TECNOLOGIA A FAVOR DA INFÂNCIA

 

 

Quais são os serviços disponíveis para crianças e adolescentes do seu município? Existem vagas suficientes na rede de ensino? E como anda o atendimento oferecido pela saúde? Estão de acordo com as necessidades desta população? No intuito de fornecer uma visão ampliada acerca da condição de vida de meninos e meninas e contribuir para a elaboração de políticas públicas que respeitem a realidade de cada município, a organização não governamental de Belo Horizonte Oficina de Imagens desenvolveu, em parceria com o Instituto C&A, a Plataforma MapaDCA. Atualmente, cerca de 300 municípios de 23 estados já estão cadastrados.

Virtual e gratuita, a ferramenta permite que os usuários preencham formulários com perguntas relacionadas a crianças e adolescentes e gerem relatórios individualizados sobre a situação das políticas no município. Criada há pouco mais de um ano, a Plataforma chega em 2013 com uma versão atualizada, com dados e relatórios mais completos além de um tutorial de uso da ferramenta. Outra novidade é que os usuários poderão comparar os dados de seus municípios com indicadores estaduais e nacionais.

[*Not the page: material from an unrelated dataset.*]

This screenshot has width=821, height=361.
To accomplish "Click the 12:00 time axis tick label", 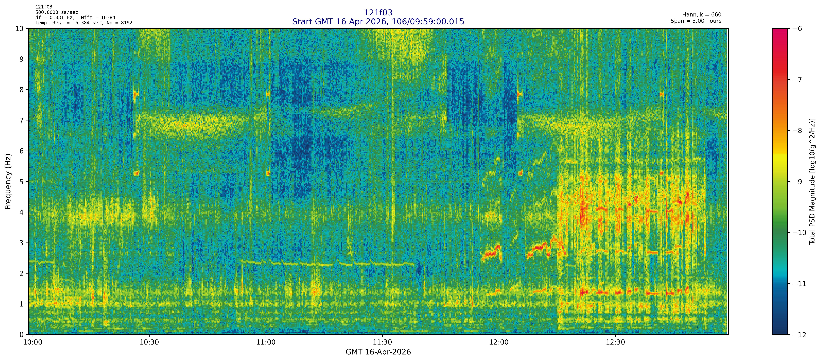I will 499,342.

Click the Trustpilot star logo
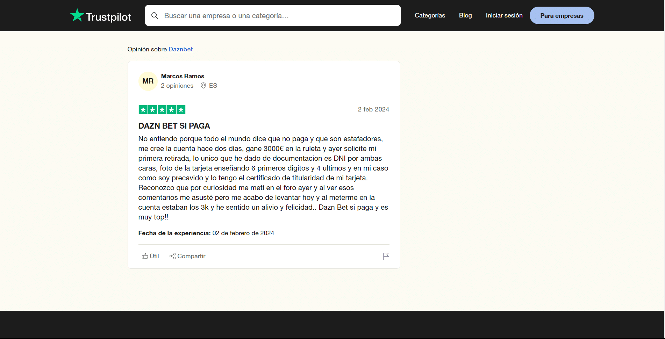(77, 15)
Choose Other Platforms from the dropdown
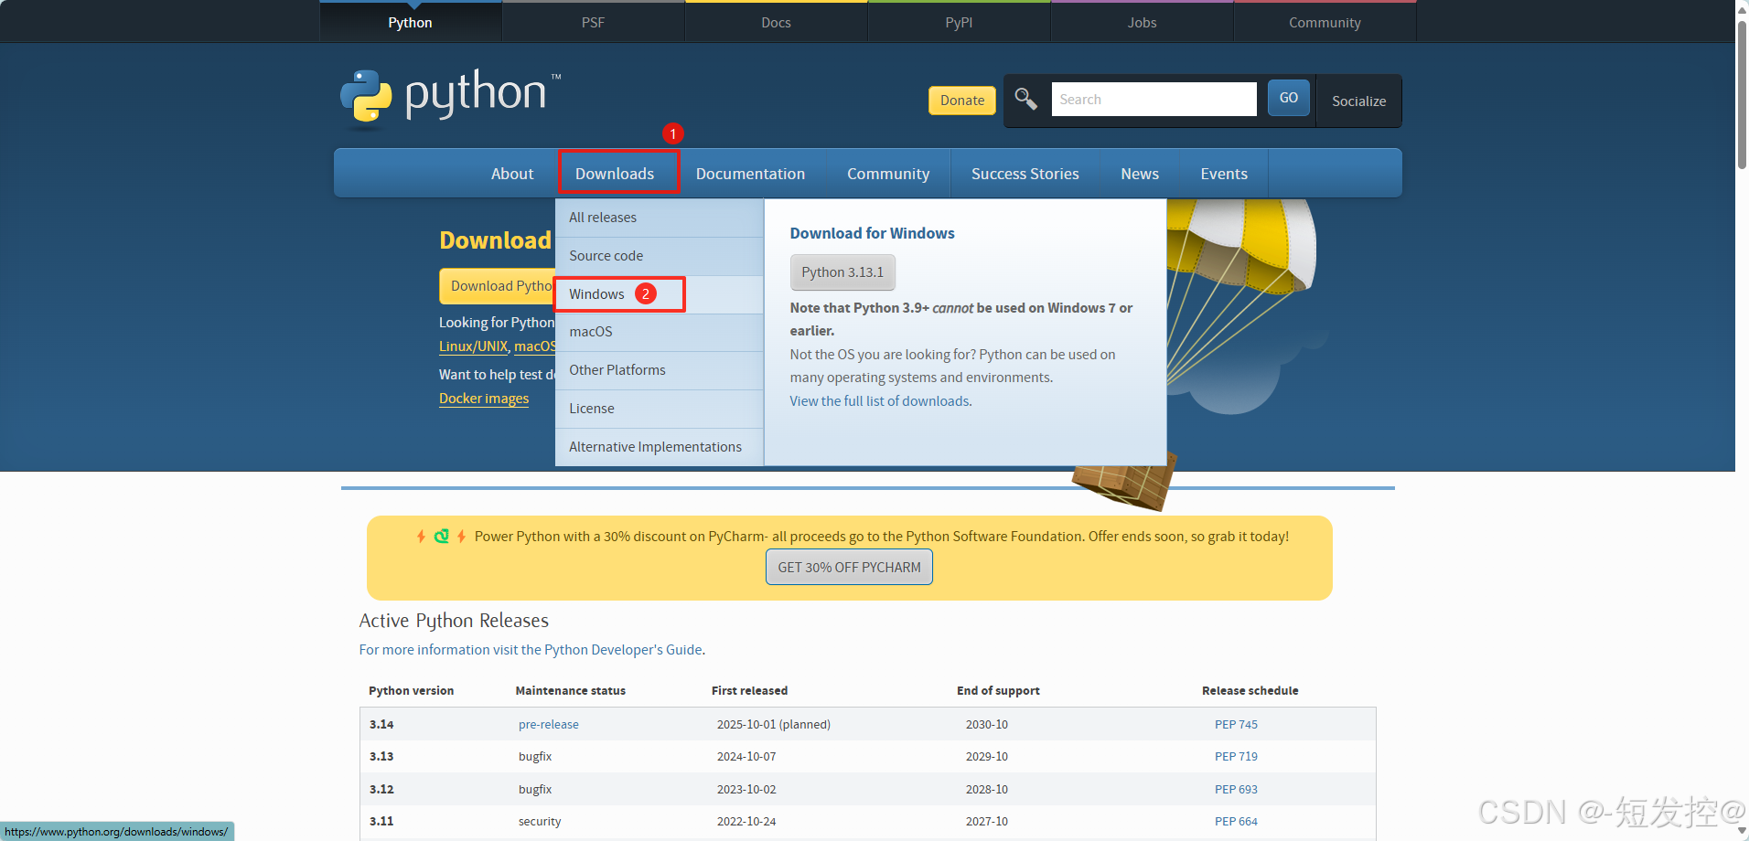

Inovação e método - De acordo com a coordenadora do MapaDCA, Adriana Mitre, a ferramenta inova ao estimular entre os municípios a cultura do diagnóstico a partir de uma metodologia simples e participativa.  "Ou o município não tem verba para financiar o diagnóstico ou, se tem, não se envolve com o processo de levantamento de dados. O MapaDCA é livre, gratuito e apresenta uma metodologia prática que propõe o envolvimento das pessoas", avalia. A ferramenta é direcionada ao Conselho Municipal dos Direitos da Criança e do Adolescente, o CMDCA, órgão responsável por elaborar e monitorar as políticas públicas para a infância, mas também pode ser utilizada por outros órgãos da área, como o Conselho Tutelar.  

Em São Luis do Quitunde, interior de Alagoas, o Conselho Municipal dos Direitos e demais entidades que trabalham com crianças e adolescentes elaboraram o Plano de Ação da infância e adolescência de 2013 com base nos dados obtidos pela Plataforma. O grupo imprimiu os relatórios do MapaDCA e a partir dele, identificaram os principais desafios do município, como evasão escolar e a necessidade de maiores investimentos na área da cultura.

"O MapaDCA é uma ferramenta muito importante, pois você trabalha com outras políticas, com a rede. Quando você pede dados sobre a saúde, esporte, educação você tem um conhecimento sobre os problemas. E quando você gera o relatório [disponibilizados pela Plataforma], você tem um conhecimento ainda maior", comenta Érica Maria Alves da Silva, conselheira municipal dos direitos de São Luis do Quitunde.

Para a coordenadora dos programas Redes e Alianças e Desenvolvimento Institucional do Instituto C&A, Cristiane Félix, o MapaDCA é um instrumento que orienta a compreensão do contexto local e contribui para o desenho das políticas eficazes para crianças e adolescentes. "Se por um lado a Plataforma permite a identificação real das demandas e necessidades dos municípios, por outro lado também identifica as potencialidades. A visão diagnóstica favorece o uso correto dos recursos públicos e isso é precioso para qualquer política", avalia.

Design de interação - De acordo com Marcos Machado, sócio fundador da Vöel, empresa responsável pelo desenvolvimento técnico da ferramenta, o fato da Plataforma ter sido criada a partir do design de interação, permite que ela seja uma interface adaptada à realidade do seu público.  "Para elaborarmos o MapaDCA, levamos em conta o perfil do usuário. Muitos deles têm dificuldade de acesso, as conexões são lentas. Por isso a Plataforma foi projetada para ser a mais leve possível. Também foi planejada para ser simples, a fim de permitir a acessibilidade e não limitar o uso, tecnologicamente falando".

Como utilizar - O processo para utilizar a Plataforma é simples: os interessados devem se cadastrar pelo endereço www.mapadca.org e gerar uma conta, a partir da qual será possível preencher os formulários da ferramenta.  As perguntas sobre as políticas e as condições de vida de crianças e adolescentes estão divididas em dez diferentes áreas temáticas, como "Cultura, Esporte e Lazer", "Trabalho Infantil" e "Medidas Socioeducativas" e é a partir das respostas dadas que os usuários têm acesso a uma avaliação sobre seu município. Após o preenchimento de cada área, são gerados relatórios que trazem informações sobre a forma como as políticas da infância têm sido priorizadas. A proposta é ajudar o município a ter uma visão geral sobre suas ações na área.